Je vous souhaite une très belle fin de semaine et à vendredi prochain,

Marie-Anne

121 curriculum vitae pour un tombeau

Lamalattie, Pierre

Ici, il ne s’agit pas d’un tombeau dans le sens habituel, mais plutôt dans le sens monumental de l’oeuvre. L’auteur est artiste peintre et travaille en même temps pour l’ISV à l’orientation de jeune en les conseillant sur leur CV, ce qui lui fait rencontrer beaucoup de personnes. C’est un livre original, plein d’idées pour la peinture, pour l’observation des autres, car là, justement, est sa singularité : il observe les autres (à travers lui-même, bien sûr). Il observe aussi la société dans laquelle nous vivons et se permet des jugements pertinents et des références culturelles. Il y a aussi en arrière-plan sa relation avec sa mère et aussi celle avec Claire. L’auteur ne se ménage pas par rapport aux femmes. L’auteur construit son oeuvre en même temps que nous pour en arriver à l’exposition.

Beloved

Morrison, Toni

Toni Morrison m’a bouleversée, tant par la justesse de ses propos que par la complexité de ce roman. C’est une réflexion sur les affres de l’esclavage, ce passé moins glorieux de l’Amérique, qui, érigé en système économique, est tellement présent et puissant, qu’il en devient presque un personnage. Elle nous fait pénétrer dans un monde sombre où les propriétaires terriens ont un droit de vie ou de mort sur leurs esclaves, eux qui ne sont qu’un « bien » parmi tant d’autres, toujours sur le point d’être cédés ou vendus. La famille ne peut tout simplement pas exister dans des conditions semblables ! Les vies amoureuses y sont déchirées ; les enfants n’ont pas de parents, et les parents pleurent les enfants qui leur ont été enlevés. Les Noirs étouffent leurs rêves, refoulent leurs émotions, endurent l’impensable et même, une fois libérés, n’arrivent pas à se défaire de leurs chaînes. Ce tableau est peint avec tant de finesse, de mystère et de génie que nous réussissons à saisir, ou plutôt, à ressentir le déchirement, le désarroi, le déracinement, sans compter l’angoisse perpétuelle de tous les protagonistes. À lire !

Burqa de chair

Arcan, Nelly

J'ai fait connaissance avec l'univers honteux de Nelly Arcan avec ce recueil de nouvelles. Un sentiment si profondément ancré depuis la petite enfance ; ça dévore, ça épuise, ça consume l'être de l'intérieur. La honte implique tant de petits sous-entendus : - la culpabilité à l'égard de sa propre image - le regard réducteur de l'autre - le jugement d'une collectivité, d'une société qui se dit pourtant libre et qui n'hésitera pourtant pas à sonner le glas. Femme fragile, femme de chair, femme de mots, maux de femme, mal-être de femme ; belle et obsédée - sans espoir, vivement la nuit noire, noire, noire.

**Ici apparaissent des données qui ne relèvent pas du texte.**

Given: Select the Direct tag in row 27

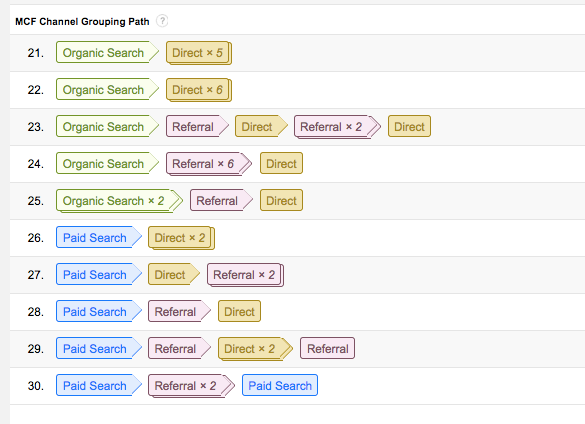Looking at the screenshot, I should (x=174, y=274).
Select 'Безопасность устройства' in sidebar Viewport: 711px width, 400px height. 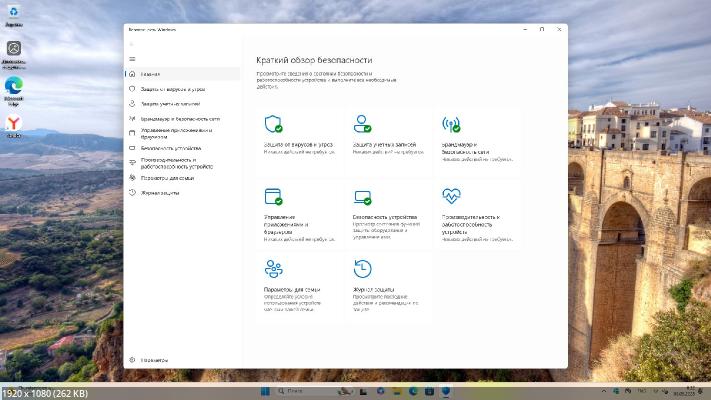(x=170, y=148)
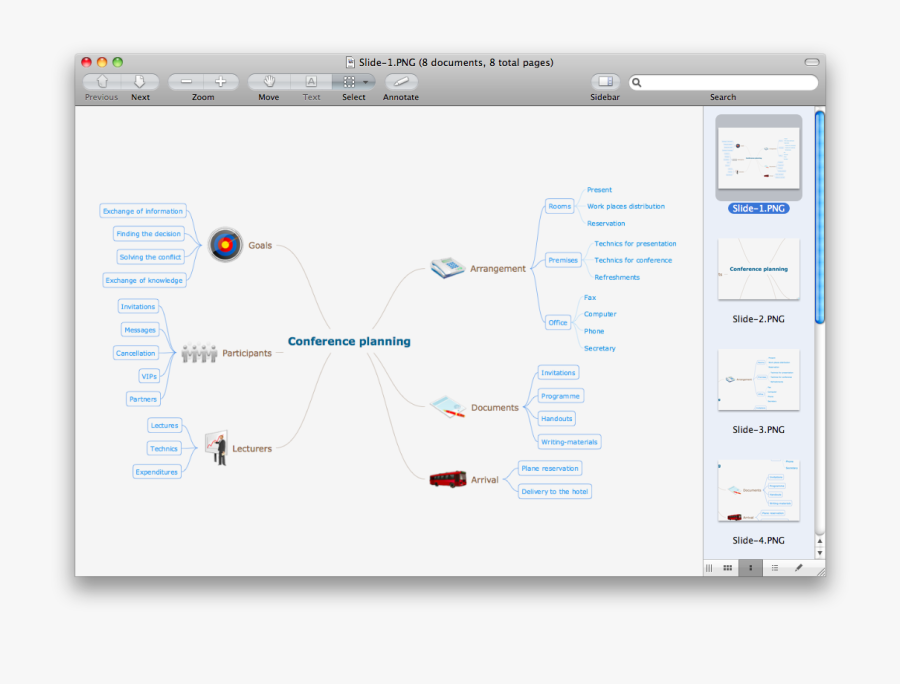
Task: Click the sidebar scroll up arrow
Action: pyautogui.click(x=820, y=541)
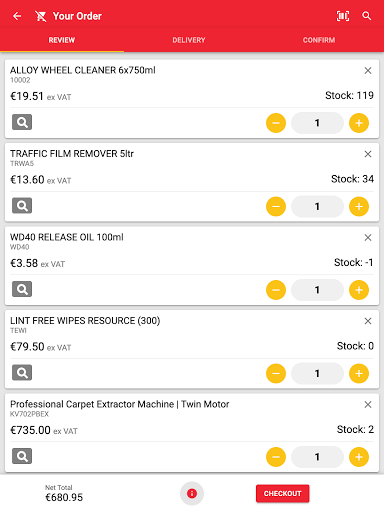Switch to the Delivery tab
384x512 pixels.
189,40
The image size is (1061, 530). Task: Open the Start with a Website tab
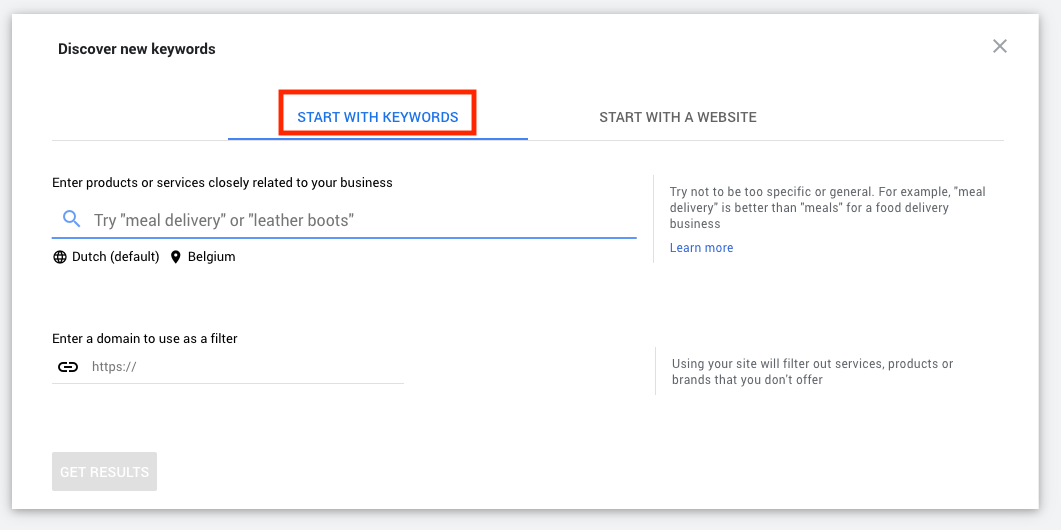click(x=678, y=117)
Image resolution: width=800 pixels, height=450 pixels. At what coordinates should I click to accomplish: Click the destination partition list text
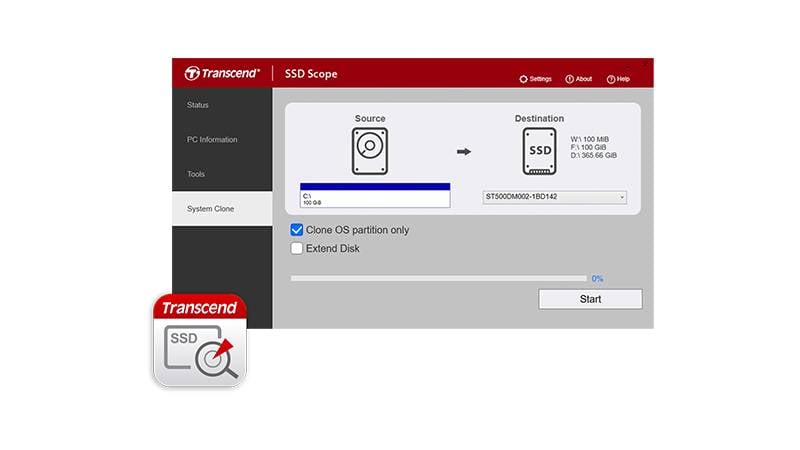point(593,147)
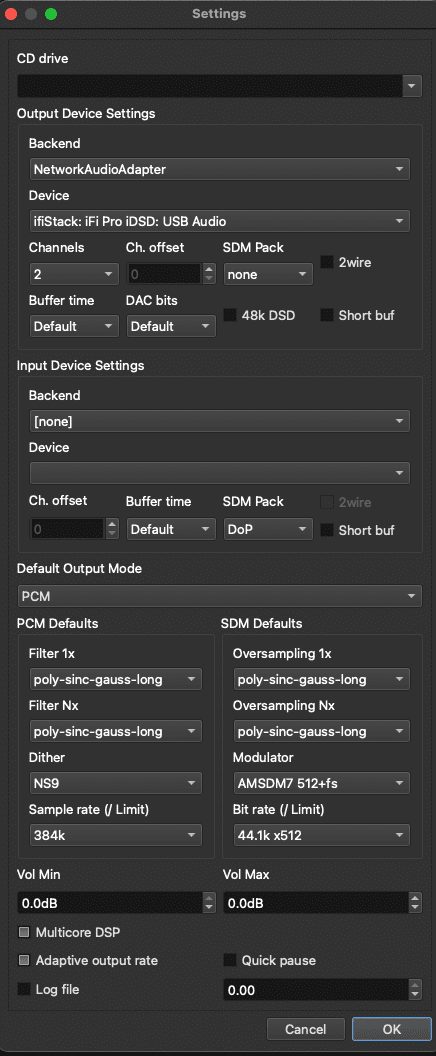Open the Modulator AMSDM7 512+fs dropdown
The image size is (436, 1056).
coord(321,783)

Les saisons de la solitude

Boyden, Joseph

Livre bouleversant par sa cruauté et sa beauté aussi. L’histoire se déroule à Moosonee, une réserve indienne aux confins de la Baie James. Will, un ancien trappeur Cree, est dans le coma et sa nièce, Annie, le veille. Tous deux racontent et c’est un long cheminement à travers les espaces sauvages et aussi l’espace des grandes villes. Beaucoup d’alcool, mais aussi des façons de poser les pièges pour les castors, comment tuer et dépecer un orignal. Nous sommes dans la nature, la vraie, faite de violence et de surprises. Ce livre, c’est aussi l’autre violence implacable et redoutable entre les hommes, mais il y a de la poésie et la beauté du décor grandiose. Annie cherche sa soeur Suzanne qui a disparu, et, à travers son périple, tout l’univers de la mode, de la drogue et des dealers est survolé. Pas de tendresse pour la pauvre indienne Cree dans ce monde de Blancs. Ce livre m’a bouleversée par sa profondeur, sa détresse, mais aussi par sa force de vie jusqu’au bout des limites humaines. Le personnage de Silence (Gordon) est très fort, mais le livre en lui-même l’est aussi en entier. Titre original : Through Black Spruce

Parapluies

Eddie, Christine

Quelques moments de la vie de femmes de générations différentes, dont le destin se croise. Humour, finesse et espoir sont au rendez-vous. Très, très agréable à lire.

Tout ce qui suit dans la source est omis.